Notwithstanding anything in this Agreement to the contrary, Indemnitee shall
not
be entitled to indemnification pursuant to this Agreement in connection with
any
Proceeding initiated by Indemnitee against the Company or any director or
officer of the Company unless (i) the Company has joined in or the Board has
consented to the initiation of such Proceeding, (ii) the Proceeding is one
to
enforce indemnification rights under Section 4, or (iii) the Proceeding is
instituted after a Change in Control and Independent Counsel has approved its
initiation.
(c)
Expense
Advances.
If so
requested by Indemnitee, the Company shall advance (within ten business days
of
such request) any and all Expenses to Indemnitee (an "Expense Advance");
provided that such request shall be accompanied by reasonable evidence of the
expenses incurred by Indemnitee and that, if and to the extent that the
Reviewing Party determines that Indemnitee would not be permitted to be so
indemnified under applicable law, the Company shall be entitled to be reimbursed
by Indemnitee (who hereby agrees to reimburse the Company) for all such amounts
theretofore paid.
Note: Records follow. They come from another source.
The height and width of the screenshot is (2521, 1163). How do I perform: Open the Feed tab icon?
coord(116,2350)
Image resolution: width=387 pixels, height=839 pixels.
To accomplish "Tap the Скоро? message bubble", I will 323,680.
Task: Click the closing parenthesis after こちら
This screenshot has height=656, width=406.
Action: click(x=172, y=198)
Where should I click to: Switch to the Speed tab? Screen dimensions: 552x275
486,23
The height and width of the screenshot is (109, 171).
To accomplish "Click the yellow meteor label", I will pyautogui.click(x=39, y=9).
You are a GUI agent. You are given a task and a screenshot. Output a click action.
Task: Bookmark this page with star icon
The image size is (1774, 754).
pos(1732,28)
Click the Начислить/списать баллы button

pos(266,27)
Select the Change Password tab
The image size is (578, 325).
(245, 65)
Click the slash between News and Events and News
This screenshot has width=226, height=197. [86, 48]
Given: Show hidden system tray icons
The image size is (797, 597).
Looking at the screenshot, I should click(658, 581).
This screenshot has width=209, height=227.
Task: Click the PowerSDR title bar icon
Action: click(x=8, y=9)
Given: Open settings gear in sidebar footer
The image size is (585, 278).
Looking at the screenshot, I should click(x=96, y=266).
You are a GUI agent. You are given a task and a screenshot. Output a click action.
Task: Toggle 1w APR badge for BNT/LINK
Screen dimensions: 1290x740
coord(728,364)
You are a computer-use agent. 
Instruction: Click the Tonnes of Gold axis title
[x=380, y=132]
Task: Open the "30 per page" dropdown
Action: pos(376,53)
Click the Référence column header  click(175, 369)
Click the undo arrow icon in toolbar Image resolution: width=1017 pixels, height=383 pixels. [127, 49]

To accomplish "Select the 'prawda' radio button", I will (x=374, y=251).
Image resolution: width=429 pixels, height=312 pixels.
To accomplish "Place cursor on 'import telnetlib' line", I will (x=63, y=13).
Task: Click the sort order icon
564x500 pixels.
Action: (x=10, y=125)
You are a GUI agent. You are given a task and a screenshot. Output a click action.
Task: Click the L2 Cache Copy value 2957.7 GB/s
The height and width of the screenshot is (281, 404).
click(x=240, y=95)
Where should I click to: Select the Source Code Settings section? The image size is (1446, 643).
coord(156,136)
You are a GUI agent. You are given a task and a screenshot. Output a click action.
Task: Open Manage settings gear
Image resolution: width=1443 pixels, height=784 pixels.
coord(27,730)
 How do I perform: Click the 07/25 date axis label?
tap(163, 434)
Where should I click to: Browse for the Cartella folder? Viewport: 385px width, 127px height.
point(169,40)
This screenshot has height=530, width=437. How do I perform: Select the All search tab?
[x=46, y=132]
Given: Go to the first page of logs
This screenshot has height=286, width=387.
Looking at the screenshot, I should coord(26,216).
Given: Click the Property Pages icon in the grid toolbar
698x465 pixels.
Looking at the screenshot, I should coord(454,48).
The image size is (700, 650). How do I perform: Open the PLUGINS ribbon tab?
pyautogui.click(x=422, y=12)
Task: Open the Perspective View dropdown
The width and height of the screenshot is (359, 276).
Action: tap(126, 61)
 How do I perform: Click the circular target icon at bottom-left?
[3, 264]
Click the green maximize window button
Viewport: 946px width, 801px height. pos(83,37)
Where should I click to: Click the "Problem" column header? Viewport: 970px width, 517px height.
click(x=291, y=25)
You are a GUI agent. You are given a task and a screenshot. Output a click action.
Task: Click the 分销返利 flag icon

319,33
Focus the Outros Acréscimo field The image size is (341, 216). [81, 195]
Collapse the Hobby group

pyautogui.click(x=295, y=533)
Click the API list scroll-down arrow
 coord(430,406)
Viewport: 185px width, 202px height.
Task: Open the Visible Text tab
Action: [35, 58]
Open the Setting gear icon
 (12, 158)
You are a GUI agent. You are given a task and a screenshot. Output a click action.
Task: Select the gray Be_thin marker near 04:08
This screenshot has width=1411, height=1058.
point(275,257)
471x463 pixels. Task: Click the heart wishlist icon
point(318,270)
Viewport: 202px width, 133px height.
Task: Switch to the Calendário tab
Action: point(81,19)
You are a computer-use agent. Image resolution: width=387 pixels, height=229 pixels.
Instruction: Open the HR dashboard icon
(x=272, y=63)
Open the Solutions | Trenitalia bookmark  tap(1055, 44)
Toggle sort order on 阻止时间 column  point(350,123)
If Indemnitee has commenced legal proceedings in a court
of
competent jurisdiction to secure a determination that Indemnitee should be
indemnified under applicable law, as provided in Section 4, any determination
made by the Reviewing Party that Indemnitee would not be permitted to be
indemnified under applicable law shall not be binding and Indemnitee shall
not
be required to reimburse the Company for any Expense Advance until a final
judicial determination is made with respect thereto (as to which all rights
of
appeal therefrom have been exhausted or have lapsed).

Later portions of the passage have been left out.